— START Dataset content —

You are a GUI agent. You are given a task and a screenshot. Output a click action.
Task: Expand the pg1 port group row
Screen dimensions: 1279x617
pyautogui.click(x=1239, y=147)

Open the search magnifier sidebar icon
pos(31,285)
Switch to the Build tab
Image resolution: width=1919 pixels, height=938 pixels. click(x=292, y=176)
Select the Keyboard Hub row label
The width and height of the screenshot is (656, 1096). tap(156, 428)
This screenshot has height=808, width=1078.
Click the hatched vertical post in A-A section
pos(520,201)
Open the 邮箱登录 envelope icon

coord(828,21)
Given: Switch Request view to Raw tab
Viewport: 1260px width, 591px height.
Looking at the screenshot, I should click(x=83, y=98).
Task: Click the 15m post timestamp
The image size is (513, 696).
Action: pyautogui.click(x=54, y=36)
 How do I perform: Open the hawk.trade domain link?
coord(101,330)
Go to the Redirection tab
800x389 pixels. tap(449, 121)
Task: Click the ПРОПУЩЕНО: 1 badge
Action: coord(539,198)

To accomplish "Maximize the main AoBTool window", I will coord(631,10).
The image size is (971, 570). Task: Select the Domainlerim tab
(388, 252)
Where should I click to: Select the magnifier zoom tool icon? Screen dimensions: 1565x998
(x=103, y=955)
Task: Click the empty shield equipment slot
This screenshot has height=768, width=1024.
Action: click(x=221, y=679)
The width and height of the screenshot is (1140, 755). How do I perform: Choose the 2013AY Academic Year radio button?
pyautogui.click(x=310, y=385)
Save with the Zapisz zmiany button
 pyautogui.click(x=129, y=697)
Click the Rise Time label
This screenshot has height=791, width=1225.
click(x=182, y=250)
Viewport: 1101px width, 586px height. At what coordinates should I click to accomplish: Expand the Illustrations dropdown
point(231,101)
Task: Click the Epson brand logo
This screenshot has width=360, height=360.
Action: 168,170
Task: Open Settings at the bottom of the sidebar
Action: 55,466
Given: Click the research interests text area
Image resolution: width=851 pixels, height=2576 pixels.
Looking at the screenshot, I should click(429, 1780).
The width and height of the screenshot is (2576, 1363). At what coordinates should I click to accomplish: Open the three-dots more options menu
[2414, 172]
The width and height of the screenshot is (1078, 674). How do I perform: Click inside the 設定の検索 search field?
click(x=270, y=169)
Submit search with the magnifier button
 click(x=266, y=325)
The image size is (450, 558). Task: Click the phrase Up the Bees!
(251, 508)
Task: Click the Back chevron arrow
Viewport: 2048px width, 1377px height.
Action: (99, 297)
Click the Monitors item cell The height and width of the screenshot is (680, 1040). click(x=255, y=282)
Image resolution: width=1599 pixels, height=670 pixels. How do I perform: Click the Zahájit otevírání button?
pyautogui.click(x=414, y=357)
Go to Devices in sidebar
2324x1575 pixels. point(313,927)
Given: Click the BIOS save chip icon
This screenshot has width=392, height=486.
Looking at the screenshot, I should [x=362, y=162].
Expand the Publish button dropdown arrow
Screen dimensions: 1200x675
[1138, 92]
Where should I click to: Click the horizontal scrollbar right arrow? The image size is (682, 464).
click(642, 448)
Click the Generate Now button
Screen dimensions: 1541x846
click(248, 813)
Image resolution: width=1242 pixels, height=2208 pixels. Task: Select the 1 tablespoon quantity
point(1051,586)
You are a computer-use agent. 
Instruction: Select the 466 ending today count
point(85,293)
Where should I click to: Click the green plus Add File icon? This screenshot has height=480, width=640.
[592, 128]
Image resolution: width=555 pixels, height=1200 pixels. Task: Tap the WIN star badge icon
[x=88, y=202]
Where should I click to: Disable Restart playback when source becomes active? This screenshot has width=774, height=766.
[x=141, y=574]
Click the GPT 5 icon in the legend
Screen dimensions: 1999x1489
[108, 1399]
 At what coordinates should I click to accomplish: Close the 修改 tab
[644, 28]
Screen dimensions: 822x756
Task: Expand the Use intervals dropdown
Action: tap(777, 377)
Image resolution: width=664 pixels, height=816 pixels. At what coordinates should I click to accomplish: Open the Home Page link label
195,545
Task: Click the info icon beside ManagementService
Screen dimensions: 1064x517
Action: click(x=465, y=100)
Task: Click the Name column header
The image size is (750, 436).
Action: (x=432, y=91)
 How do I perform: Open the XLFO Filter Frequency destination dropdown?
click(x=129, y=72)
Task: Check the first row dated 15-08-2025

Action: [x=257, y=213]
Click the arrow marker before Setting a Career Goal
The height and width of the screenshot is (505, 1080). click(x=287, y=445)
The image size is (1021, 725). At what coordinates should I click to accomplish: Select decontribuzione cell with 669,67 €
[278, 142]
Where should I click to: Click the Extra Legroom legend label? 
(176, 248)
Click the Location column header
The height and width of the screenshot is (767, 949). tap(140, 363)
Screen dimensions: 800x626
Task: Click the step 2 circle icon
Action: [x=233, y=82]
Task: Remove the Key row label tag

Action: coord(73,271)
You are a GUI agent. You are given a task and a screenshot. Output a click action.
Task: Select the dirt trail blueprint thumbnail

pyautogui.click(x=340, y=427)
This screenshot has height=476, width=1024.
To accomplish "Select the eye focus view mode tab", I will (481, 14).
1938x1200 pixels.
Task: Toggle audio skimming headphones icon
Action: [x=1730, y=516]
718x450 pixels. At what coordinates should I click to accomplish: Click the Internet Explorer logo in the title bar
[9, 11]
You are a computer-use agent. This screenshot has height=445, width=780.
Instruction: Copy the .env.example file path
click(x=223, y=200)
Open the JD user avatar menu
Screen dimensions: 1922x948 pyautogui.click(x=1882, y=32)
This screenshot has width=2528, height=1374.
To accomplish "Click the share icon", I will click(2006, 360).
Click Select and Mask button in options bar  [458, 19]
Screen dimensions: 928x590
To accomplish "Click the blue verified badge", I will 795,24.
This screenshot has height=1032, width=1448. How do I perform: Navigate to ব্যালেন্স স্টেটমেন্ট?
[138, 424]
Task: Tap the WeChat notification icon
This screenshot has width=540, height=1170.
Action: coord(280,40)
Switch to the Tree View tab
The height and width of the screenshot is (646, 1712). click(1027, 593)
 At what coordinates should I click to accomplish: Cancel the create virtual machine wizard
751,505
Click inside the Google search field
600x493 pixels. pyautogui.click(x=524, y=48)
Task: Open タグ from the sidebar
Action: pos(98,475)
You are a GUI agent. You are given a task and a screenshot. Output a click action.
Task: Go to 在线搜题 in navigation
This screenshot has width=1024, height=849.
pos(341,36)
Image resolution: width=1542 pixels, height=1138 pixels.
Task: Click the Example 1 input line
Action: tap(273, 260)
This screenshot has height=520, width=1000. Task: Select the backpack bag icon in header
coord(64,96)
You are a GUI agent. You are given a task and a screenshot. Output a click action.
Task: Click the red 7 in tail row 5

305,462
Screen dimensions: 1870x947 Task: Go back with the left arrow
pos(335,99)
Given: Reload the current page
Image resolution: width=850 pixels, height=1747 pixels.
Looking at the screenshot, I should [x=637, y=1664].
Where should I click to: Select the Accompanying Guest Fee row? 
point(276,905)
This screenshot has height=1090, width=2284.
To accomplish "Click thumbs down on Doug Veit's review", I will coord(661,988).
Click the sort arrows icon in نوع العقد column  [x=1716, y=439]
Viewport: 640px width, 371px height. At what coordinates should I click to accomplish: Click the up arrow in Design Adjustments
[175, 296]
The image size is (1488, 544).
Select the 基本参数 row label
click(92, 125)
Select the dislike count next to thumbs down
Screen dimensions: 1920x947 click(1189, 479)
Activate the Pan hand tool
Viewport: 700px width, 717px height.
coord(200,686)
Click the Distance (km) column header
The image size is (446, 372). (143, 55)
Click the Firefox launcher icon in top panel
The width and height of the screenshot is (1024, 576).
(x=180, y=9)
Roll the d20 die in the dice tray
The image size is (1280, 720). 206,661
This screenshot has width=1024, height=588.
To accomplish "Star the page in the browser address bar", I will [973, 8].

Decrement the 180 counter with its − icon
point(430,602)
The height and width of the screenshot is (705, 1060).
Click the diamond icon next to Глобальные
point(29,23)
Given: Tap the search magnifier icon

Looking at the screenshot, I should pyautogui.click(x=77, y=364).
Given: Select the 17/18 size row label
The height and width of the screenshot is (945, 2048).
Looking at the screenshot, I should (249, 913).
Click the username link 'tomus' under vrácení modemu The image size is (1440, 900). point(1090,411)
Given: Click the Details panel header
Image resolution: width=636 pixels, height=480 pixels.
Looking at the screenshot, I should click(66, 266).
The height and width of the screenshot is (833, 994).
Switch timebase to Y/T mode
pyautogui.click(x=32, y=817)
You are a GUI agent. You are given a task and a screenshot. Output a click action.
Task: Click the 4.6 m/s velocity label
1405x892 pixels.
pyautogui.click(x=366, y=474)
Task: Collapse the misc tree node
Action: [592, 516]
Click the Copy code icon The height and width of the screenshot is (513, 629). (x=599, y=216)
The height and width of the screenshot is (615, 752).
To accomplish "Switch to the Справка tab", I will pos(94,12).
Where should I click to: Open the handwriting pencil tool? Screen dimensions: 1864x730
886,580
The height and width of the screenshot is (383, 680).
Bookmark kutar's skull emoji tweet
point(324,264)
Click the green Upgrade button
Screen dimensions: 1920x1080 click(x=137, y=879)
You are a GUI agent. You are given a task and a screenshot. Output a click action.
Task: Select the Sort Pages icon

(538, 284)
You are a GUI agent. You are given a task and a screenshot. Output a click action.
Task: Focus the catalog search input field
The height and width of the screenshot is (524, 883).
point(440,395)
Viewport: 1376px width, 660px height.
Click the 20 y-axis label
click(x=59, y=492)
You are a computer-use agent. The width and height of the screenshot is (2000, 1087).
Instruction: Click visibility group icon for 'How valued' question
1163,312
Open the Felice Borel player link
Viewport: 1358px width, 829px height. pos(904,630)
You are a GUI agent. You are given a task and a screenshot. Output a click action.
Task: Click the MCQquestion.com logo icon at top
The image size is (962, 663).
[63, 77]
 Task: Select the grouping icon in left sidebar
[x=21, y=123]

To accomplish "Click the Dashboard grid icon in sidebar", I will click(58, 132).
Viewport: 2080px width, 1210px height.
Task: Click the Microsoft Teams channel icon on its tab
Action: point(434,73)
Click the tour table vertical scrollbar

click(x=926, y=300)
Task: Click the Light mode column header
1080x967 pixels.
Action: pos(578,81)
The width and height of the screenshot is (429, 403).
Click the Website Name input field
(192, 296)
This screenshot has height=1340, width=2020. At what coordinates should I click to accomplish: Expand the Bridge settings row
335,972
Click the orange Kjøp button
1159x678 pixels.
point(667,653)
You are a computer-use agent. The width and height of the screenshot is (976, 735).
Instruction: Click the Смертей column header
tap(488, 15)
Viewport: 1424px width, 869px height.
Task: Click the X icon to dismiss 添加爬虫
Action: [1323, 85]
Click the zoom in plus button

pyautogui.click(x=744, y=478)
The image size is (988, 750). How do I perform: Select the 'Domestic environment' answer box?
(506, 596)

— END Dataset content —

# Directions for this task
Revise the lines from the first one through the line with "Action: click(x=221, y=679)", replacing "tab" with "pane" and leaving everything else unchanged.

# Complete answer
You are a GUI agent. You are given a task and a screenshot. Output a click action.
Task: Expand the pg1 port group row
Screen dimensions: 1279x617
pyautogui.click(x=1239, y=147)

Open the search magnifier sidebar icon
pos(31,285)
Switch to the Build pane
Image resolution: width=1919 pixels, height=938 pixels. click(x=292, y=176)
Select the Keyboard Hub row label
The width and height of the screenshot is (656, 1096). tap(156, 428)
This screenshot has height=808, width=1078.
Click the hatched vertical post in A-A section
pos(520,201)
Open the 邮箱登录 envelope icon

coord(828,21)
Given: Switch Request view to Raw pane
Viewport: 1260px width, 591px height.
Looking at the screenshot, I should click(x=83, y=98).
Task: Click the 15m post timestamp
The image size is (513, 696).
Action: pyautogui.click(x=54, y=36)
 How do I perform: Open the hawk.trade domain link?
coord(101,330)
Go to the Redirection pane
800x389 pixels. tap(449, 121)
Task: Click the ПРОПУЩЕНО: 1 badge
Action: coord(539,198)

To accomplish "Maximize the main AoBTool window", I will coord(631,10).
The image size is (971, 570). Task: Select the Domainlerim pane
(388, 252)
Where should I click to: Select the magnifier zoom tool icon? Screen dimensions: 1565x998
(x=103, y=955)
Task: Click the empty shield equipment slot
This screenshot has height=768, width=1024.
Action: click(x=221, y=679)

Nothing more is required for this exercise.